Pritzker's plan divides the state into four broad regions and allows for the gradual reopening of businesses and public activities in five phases if they meet and sustain certain bench marks for infection rates and hospital capacity over a 28-day period. The final, full reopening phase would occur only after a COVID-19 vaccine or treatment is widely available, something that could take a year or more.
As of May 1, all of Illinois is in the second phase, which allows nonessential retail stores to accept online and telephone orders for pickup or delivery, and allows hospitals to resume elective surgeries and procedures.
According to the Illinois Department of Public Health, as of Thursday, all four regions of the state are on course to move into Phase 3 of the plan by May 29. Manufacturing, offices, retail establishments, barbershops and salons would be able to reopen to the public, with mandatory capacity limits and other safety precautions. Gatherings of 10 or fewer people will be allowed, although face coverings and social-distancing requirements will remain in place.
Only in Phase 4 would restaurants and bars be allowed to reopen with capacity limits. Childcare and schools could resume operations under IDPH guidelines, nonessential travel would be allowed and public gatherings of up to 50 people would be permitted.
But a group of House Republicans is arguing that Pritzker's plan is still too restrictive and that progress toward a full reopening is too slow.
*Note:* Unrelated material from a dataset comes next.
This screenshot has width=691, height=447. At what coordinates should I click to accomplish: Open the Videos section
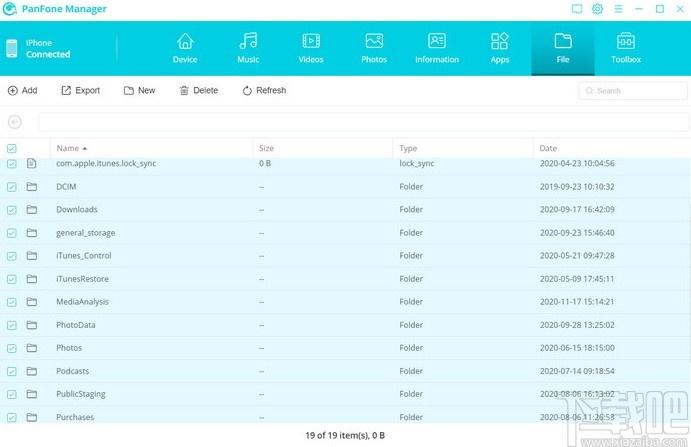point(311,48)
"I don't see how businesses can open up in Phase 3 without viable child care," said state Rep. Mike Murphy, a Springfield Republican. "I also question why restaurants, once again, are part of Phase 4 where in many other states, they're already opening. We have over 30 counties that border states with restaurants open right now."
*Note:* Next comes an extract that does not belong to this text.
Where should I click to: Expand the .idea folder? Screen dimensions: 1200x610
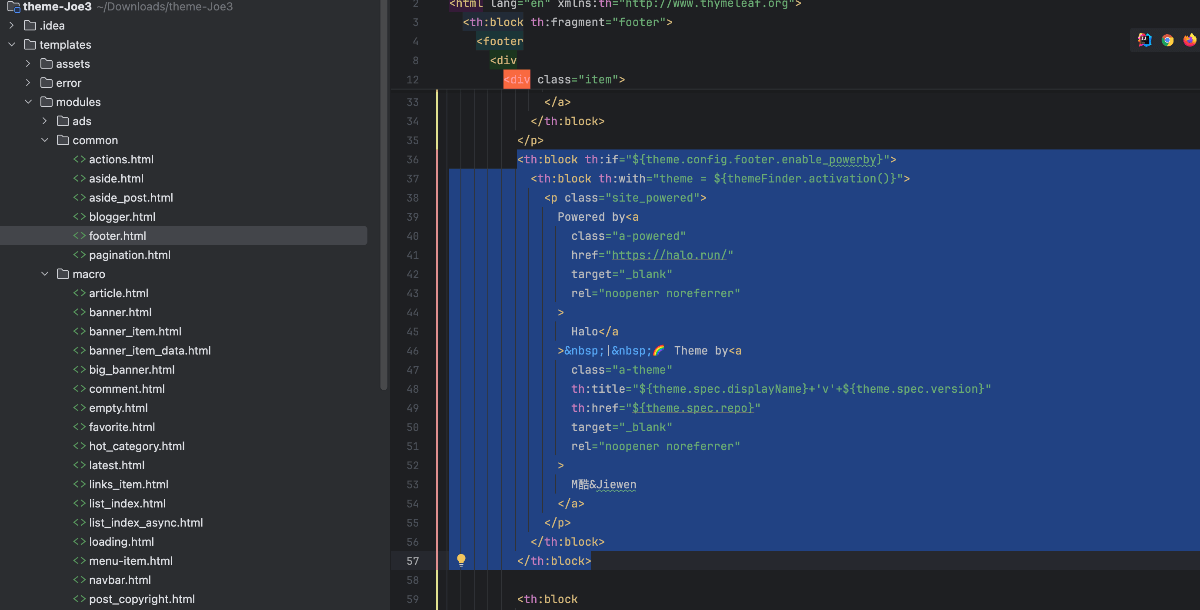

On May 6, state Rep. Terri Bryant of Murphysboro released a statement saying the reopening of churches of more than 50 people was unacceptably delayed until phase 5.
"If my church calls for a regular in-person worship service prior to the state reaching Phase 5, I can guarantee I will be one of the first parishioners through the doors," she wrote.
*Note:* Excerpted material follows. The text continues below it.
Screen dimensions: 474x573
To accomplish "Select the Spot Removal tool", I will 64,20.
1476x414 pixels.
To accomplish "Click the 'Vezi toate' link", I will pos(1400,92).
When Pritzker first announced the Restore Illinois plan on May 5, he said the four regions were drawn around the state's 11 emergency medical service regions. He said the groupings were based on each region's hospital capacity and ability to coordinate emergency responses.
Last Thursday, Pritzker said a more narrowly-tailored regional system would not work.
"People who live in one area don't necessarily stay in that one area the entire time," he said. "They travel outside of the county that they're in or the city that they're in, and they do that frequently."
Meanwhile, some county sheriffs in southern Illinois and elsewhere have said they will not enforce the order.
Pritzker has so far has ruled out the possibility of using the Illinois State Police or other law enforcement agencies to enforce his orders.
But he has suggested that local governments that refuse to enforce the orders risk losing state and federal funding in the future and that bars, restaurants and other businesses that defy the order could have their licenses revoked.